(TRECHO DO DOCUMENTO)
Segundo seu neto Kenji Hiromoto, que passou anos estudando a história de sua família, a briga do avô com o administrador acabou levando-o a ser denunciado às autoridades mexicanas e enviado ao presídio de Perote, em Veracruz, por seis meses. Italianos e alemães também estavam concentrados lá sob condições e vigilância muito mais estritas.
“Ele pulou a cerca da fazenda em horas que não eram mais permitidas para atender os moradores da cidade, que o pagavam com galinhas ou ovos que lhe serviam para completar o que plantavam no campo, porque não dava para todos. Até que o surpreenderam e o acusaram falsamente de ser um espião”, diz Kenji à BBC News Mundo.
“Posso dizer que minha família passou maus bocados quando viveu aqui: havia exploração, injustiça e privilégios por parte de quem dirigia a fazenda, toque de recolher, racionamento de comida… Minha avó me disse que eles sofreram muito”, acrescenta ele, baseando suas alegação em conversas que teve com seus avós e irmãos de seu avô que moravam em Temixco.
“Nas entrevistas que fizemos, havia várias versões sobre o administrador da fazenda. Sua função era manter a ordem e dizem que ele era muito rígido, então quem não gostava dele era enviado a Serote (prisão)”, diz Ebisawa.
Sem pedido de desculpas
Nas memórias de infância de Rosa Urano, como era de se esperar, sua experiência em Temixco foi diferente.
“Não posso dizer que foram anos tristes, porque eu tinha com quem brincar e não dava importância a outras coisas”, diz.
Claro, a opinião de seus pais era muito diferente.
“Quando perguntávamos ao meu pai se ele era feliz aqui, ele sempre dizia que não, que tinha vindo do Japão para sofrer aqui. Mas também não queria voltar para lá.”
Quando a guerra acabou, os japoneses em Temixco estavam mais uma vez livres para ir aonde quisessem. Muitos, como a família de Urano, decidiram ficar na região depois de anos longe de suas casas.
O avô e pai de Fernando Álvarez, atual coproprietário das terras, comprou a fazenda em 1949 para se dedicar ao beneficiamento do arroz e, duas décadas depois, para se tornar o atual parque temático. Mas sua ligação com a comunidade japonesa está sempre presente.
“Muitos anos atrás, três japoneses, dois homens e uma mulher, vieram para cá. Eles me perguntaram se podiam entrar porque haviam morado aqui. E descobri que eram membros da família Shibayama, eram filhos deles”, lembra Álvarez em entrevista à BBC News Mundo.

(PROBLEMA CURTO 1)
Cite o nome de cada pessoa que tem falas reproduzidas entre aspas no trecho sobre os japoneses em Temixco.
O trecho e as entradas são materiais sem nenhuma relação entre si.

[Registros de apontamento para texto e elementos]
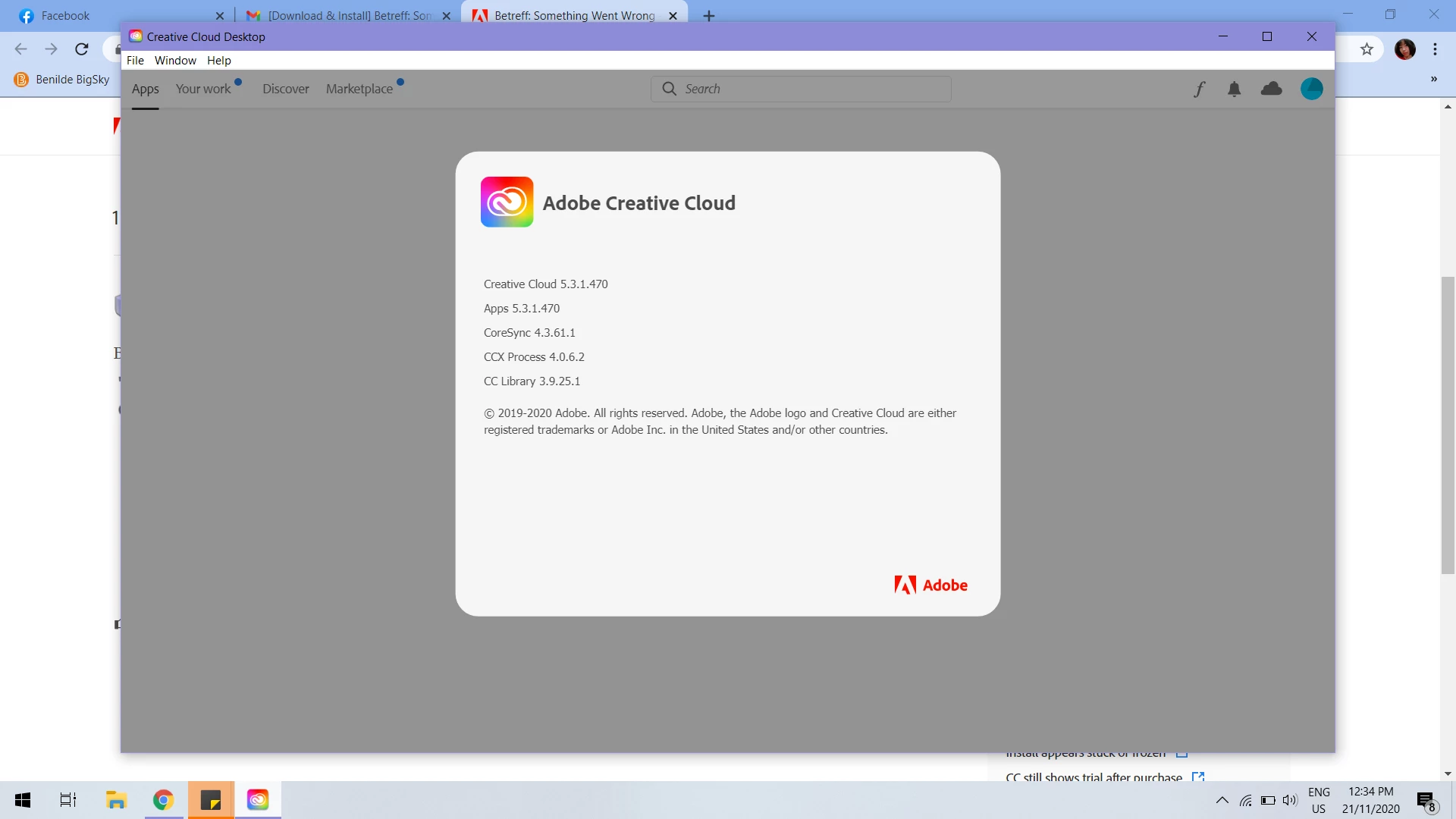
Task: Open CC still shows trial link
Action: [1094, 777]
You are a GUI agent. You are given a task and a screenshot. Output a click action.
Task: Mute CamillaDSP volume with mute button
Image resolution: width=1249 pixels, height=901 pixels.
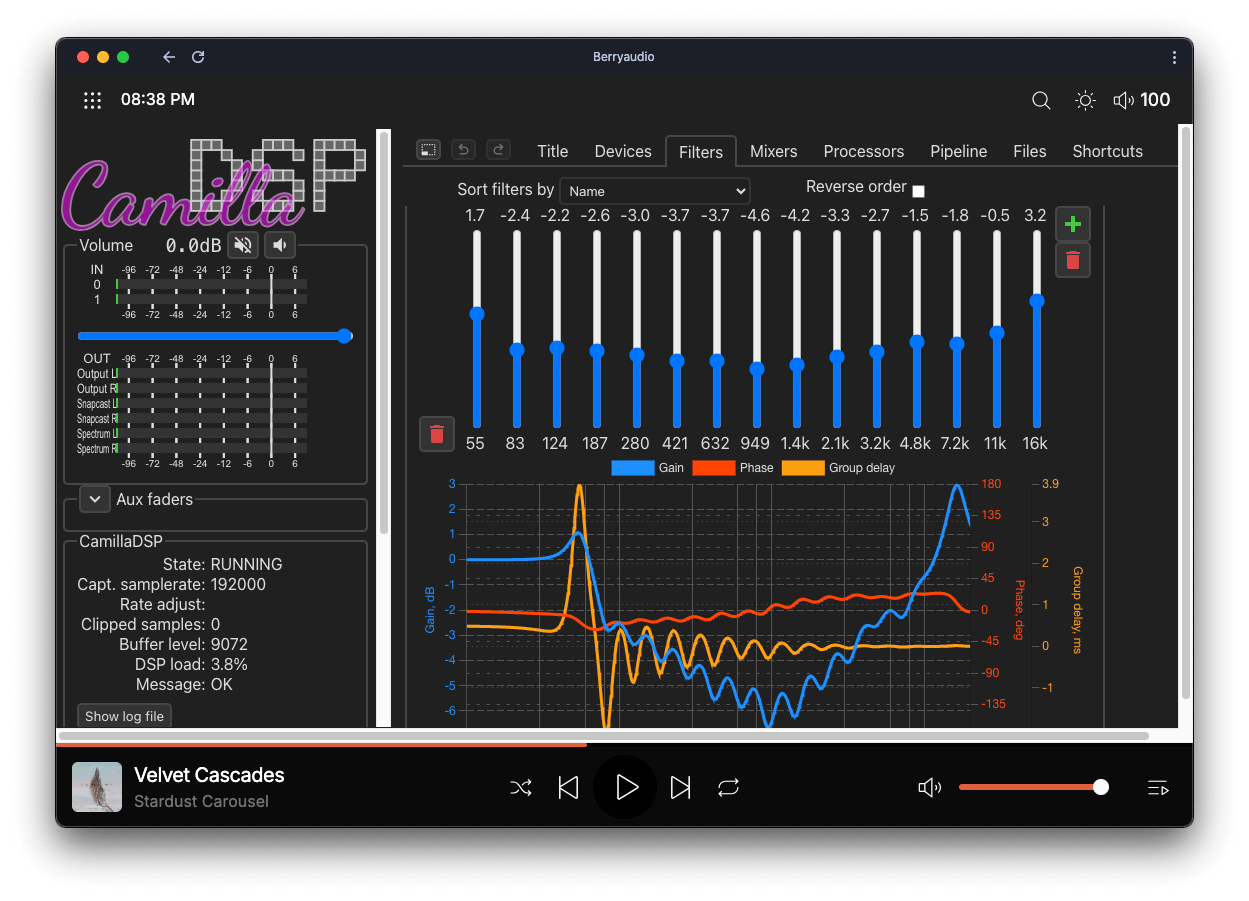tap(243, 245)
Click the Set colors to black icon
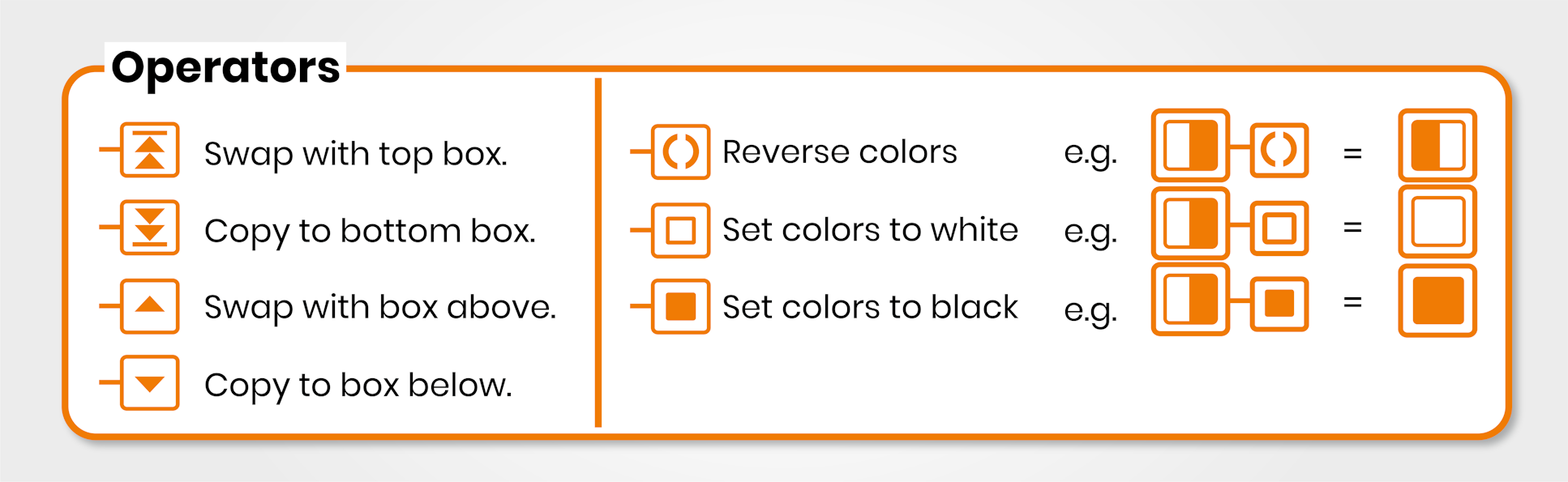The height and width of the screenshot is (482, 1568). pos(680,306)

(PROBLEMA CURTO 2)
Transcreva a parte das entradas que começa na linha que contém "You are a GUI" e termina no fim das entradas, com as duas extremidades incluídas. Deixe as imagens de fora.

(RESPOSTA CORRETA 1)
Kenji Hiromoto, Ebisawa, Rosa Urano e Fernando Álvarez.

(RESPOSTA CORRETA 2)
You are a GUI agent. You are given a task and a screenshot. Output a click action.
Task: Mute CamillaDSP volume with mute button
Image resolution: width=1249 pixels, height=901 pixels.
tap(243, 245)
Click the Set colors to black icon
The height and width of the screenshot is (482, 1568). pos(680,306)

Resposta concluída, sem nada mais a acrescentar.